Uma sinfonia, a rigor, é uma composição musical escrita para orquestra, geralmente estruturada em quatro movimentos. No período clássico, era estruturada da mesma maneira que a sonata: o primeiro movimento rápido, com a exposição, desenvolvimento e recapitulação dos temas principais, podendo algumas vezes ter uma introdução lenta; o segundo movimento sempre lento ou moderado, sem uma orientação determinada quanto à forma, e o terceiro movimento mais rápido que o primeiro, geralmente estruturado como um rondó.

Polifonia, em música, é uma técnica compositiva que produz uma textura sonora específica, onde duas ou mais vozes se desenvolvem preservando um caráter melódico e rítmico individualizado,[1] em contraste à monofonia, onde só uma voz existe ou, se há outras, seguem a principal em uníssono ou à distância de oitava(s), ou apenas tecem floreios em torno da principal.

Para a lingüística, polifonia é, segundo Mikhail Bakhtin, a presença de outros textos dentro de um texto, causada pela inserção do autor num contexto que já inclui previamente textos anteriores que lhe inspiram ou influenciam. A polifonia é um fenômeno que não se confunde com heterogeneidade enunciativa, pois este é um fenômeno que diz respeito à possibilidade do desdobramento das vozes no texto, enquanto aquele é a multiplicidade de vozes.

Bakhtin usa o conceito de polifonia para definir a forma de um tipo de romance que se contrapõe ao romance monológico. Os textos que serviram de base às suas reflexões acerca desta temática são os de Fiodor Dostoiévski. Romance polifônico é aquele em que cada personagem funciona como um ser autônomo com visão de mundo, voz e posição própria no mundo.

Isso posto, sabemos que o romance de Proust é composto pelos volumes No Caminho de Swann , A Sombra das Raparigas em Flor; O Caminho de Guermantes; Sodoma e Gomorra; A Prisioneira; A Fugitiva; e O Tempo Redescoberto.

Sabemos também, que o último capítulo do último volume, foi escrito imediatamente após o primeiro capítulo do primeiro volume, o que por si só, demonstra que o romance não foi concebido linearmente, pois a matéria central entre os dois foi escrita depois.

Proust quis representar por intermédio do narrador, indiferente à cronologia e à organização lógica, as suas próprias questões existenciais. O Narrador, que é o personagem principal, coloca o problema de uma vocação que se debate até tomar consciência de si mesma no último livro do romance.

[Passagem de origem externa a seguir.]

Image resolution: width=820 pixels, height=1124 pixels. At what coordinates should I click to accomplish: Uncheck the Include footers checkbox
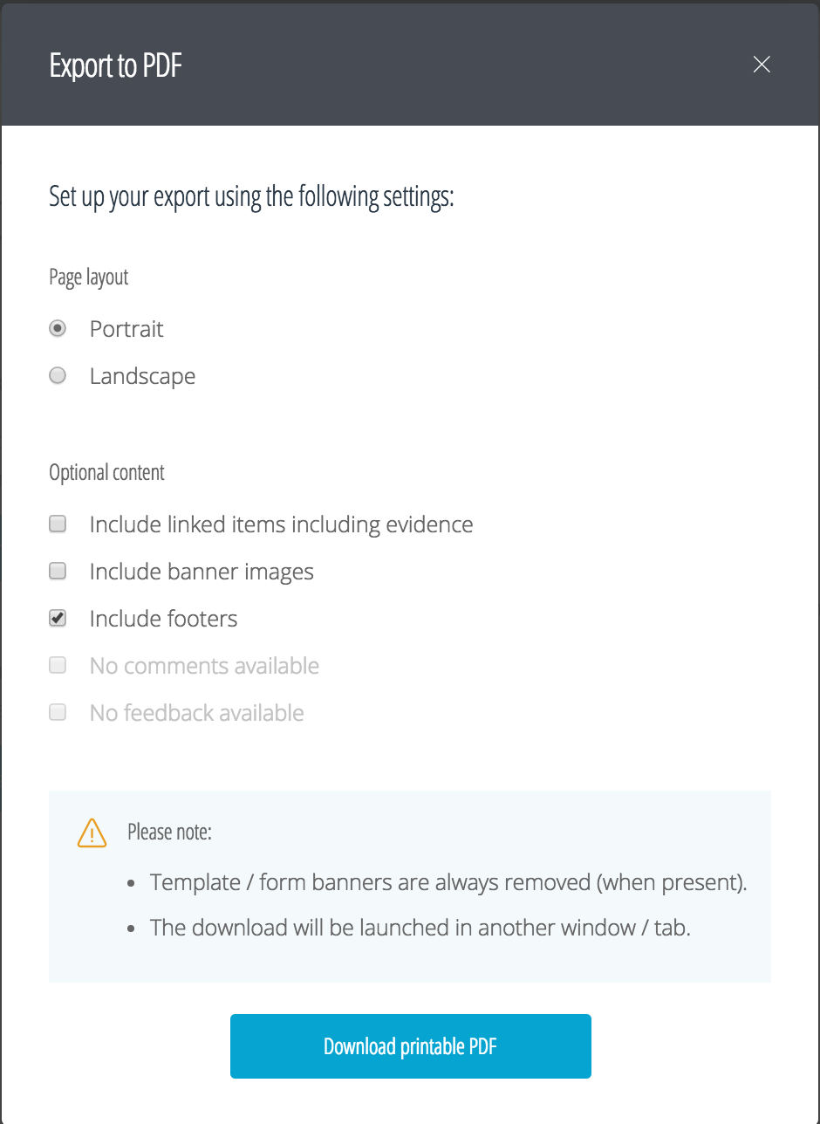(x=58, y=619)
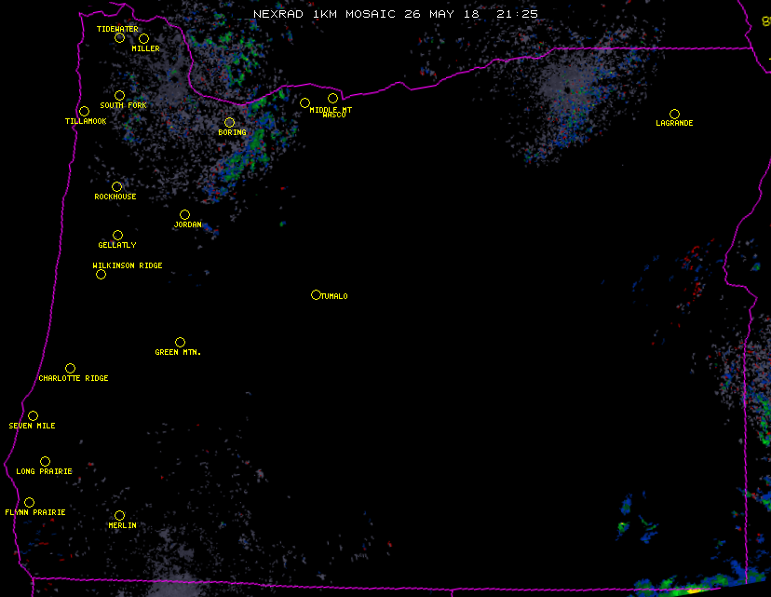Select the Miller station circle marker
The image size is (771, 597).
(x=143, y=38)

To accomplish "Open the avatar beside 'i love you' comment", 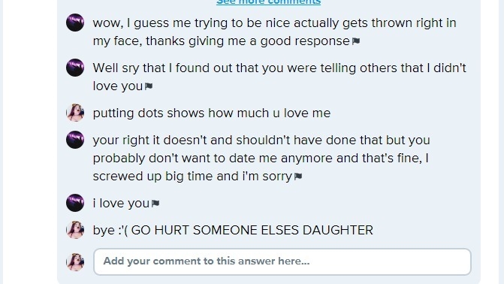I will pos(75,203).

Em uma brilhante tese sobre Proust (e que eu saiba ainda não editada em livro) a pesquisadora Maria Arminda levantou várias questões que nos interessam, por exemplo:

se o romance tivesse, um caráter puramente cronológico e contasse apenas a estória de um herói em conflito com o mundo, para lembrar a fórmula de Lukacs, duas divisões se ordenariam simplesmente como episódios da aventura global. Tal não ocorre, porém, na narrativa de Proust porque ela não conta só a estória do protagonista, mas também a estória do seu duplo, o narrador em busca de assunto para o livro que deseja escrever1.

No Caminho de Swann conta-nos a estória de Swann e sua paixão por Odette de Crécy, tendo como pano de fundo o clã dos Verdurin, burgueses enriquecidos, de origem obscura, que, com um séquito de fiéis e suas relações de aparência e dependência mútua, revelam-nos em seu microcosmo, a visão crítica que Proust tinha da sociedade de sua época.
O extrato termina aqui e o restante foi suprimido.